__Your goal__: Lines holding the word "will" are the ones to copy from the data below.

Saved data entries:
*** Block opens ***
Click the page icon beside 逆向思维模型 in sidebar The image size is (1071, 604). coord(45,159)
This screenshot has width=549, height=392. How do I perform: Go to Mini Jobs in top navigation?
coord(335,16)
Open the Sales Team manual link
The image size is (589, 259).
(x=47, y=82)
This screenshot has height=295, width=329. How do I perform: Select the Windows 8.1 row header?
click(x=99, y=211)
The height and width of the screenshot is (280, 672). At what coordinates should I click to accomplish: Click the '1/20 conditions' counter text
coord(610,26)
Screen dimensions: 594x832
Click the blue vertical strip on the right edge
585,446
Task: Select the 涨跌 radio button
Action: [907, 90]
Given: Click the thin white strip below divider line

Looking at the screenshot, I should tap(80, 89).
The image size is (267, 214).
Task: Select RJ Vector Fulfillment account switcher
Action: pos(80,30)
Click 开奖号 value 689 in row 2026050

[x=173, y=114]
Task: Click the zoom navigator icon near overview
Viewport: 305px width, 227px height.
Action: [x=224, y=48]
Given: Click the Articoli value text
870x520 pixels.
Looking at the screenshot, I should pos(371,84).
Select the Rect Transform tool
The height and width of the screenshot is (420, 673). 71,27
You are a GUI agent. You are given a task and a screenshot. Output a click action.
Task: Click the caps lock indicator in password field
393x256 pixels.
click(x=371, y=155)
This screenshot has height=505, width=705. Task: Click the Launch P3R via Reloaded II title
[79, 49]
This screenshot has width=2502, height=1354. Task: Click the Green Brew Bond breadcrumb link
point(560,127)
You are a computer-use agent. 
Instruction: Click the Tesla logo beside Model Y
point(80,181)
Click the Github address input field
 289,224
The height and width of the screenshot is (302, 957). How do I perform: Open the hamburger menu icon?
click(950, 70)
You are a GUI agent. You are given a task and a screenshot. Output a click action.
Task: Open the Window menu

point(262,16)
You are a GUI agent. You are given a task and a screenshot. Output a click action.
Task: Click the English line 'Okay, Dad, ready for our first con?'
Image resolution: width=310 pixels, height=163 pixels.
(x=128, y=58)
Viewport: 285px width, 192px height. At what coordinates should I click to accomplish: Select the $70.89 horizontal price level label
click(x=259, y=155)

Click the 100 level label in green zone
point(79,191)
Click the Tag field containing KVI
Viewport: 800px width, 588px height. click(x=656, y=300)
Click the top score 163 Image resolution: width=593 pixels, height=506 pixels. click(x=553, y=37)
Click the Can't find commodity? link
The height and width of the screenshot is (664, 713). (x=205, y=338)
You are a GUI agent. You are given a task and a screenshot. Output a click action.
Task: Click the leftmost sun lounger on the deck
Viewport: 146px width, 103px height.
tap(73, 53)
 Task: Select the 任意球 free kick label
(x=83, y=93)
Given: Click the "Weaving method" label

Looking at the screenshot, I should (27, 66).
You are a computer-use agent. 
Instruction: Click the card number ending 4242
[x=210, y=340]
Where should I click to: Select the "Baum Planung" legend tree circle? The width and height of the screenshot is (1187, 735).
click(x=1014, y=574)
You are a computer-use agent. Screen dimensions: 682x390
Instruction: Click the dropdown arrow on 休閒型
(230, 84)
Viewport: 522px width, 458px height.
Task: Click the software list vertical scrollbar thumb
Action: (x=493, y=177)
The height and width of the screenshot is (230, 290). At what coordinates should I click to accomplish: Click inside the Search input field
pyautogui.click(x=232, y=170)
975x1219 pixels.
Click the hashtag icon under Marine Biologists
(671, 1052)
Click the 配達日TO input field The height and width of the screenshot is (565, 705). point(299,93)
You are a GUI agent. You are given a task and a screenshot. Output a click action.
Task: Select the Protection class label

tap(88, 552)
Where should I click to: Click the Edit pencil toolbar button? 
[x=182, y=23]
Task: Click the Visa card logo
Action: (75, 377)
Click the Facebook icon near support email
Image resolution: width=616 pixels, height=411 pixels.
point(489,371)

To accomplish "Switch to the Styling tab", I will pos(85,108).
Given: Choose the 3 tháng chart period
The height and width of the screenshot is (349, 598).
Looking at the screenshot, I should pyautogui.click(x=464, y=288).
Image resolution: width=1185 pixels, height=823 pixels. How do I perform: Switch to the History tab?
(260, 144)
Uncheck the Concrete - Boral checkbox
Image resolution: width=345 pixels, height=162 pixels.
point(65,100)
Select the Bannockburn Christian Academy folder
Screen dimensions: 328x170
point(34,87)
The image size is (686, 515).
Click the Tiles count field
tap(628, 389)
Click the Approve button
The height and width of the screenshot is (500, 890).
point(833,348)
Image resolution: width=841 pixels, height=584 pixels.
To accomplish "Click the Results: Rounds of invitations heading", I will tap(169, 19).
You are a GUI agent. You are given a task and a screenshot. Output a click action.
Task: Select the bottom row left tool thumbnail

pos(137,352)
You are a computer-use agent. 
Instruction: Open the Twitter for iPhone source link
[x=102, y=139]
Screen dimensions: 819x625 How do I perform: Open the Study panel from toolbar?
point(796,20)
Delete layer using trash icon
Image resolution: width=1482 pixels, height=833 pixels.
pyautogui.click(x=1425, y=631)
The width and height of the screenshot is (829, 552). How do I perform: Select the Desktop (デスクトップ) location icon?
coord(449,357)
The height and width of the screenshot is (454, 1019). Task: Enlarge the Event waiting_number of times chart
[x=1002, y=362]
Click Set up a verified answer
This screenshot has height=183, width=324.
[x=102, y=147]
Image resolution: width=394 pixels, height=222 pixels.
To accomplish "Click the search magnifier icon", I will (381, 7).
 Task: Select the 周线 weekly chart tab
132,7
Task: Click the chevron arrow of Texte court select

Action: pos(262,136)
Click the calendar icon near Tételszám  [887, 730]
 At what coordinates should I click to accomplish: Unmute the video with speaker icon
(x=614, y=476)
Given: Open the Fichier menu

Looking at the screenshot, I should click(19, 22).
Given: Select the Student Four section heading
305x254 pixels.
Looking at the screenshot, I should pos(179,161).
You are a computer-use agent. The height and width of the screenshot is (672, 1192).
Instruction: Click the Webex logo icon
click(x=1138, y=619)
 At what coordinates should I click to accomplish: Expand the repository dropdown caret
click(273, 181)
*** Block closes ***
__Your response__:
To accomplish "Switch to the Styling tab", I will pos(85,108).
To accomplish "Click the Results: Rounds of invitations heading", I will tap(169, 19).
To accomplish "Click the search magnifier icon", I will (381, 7).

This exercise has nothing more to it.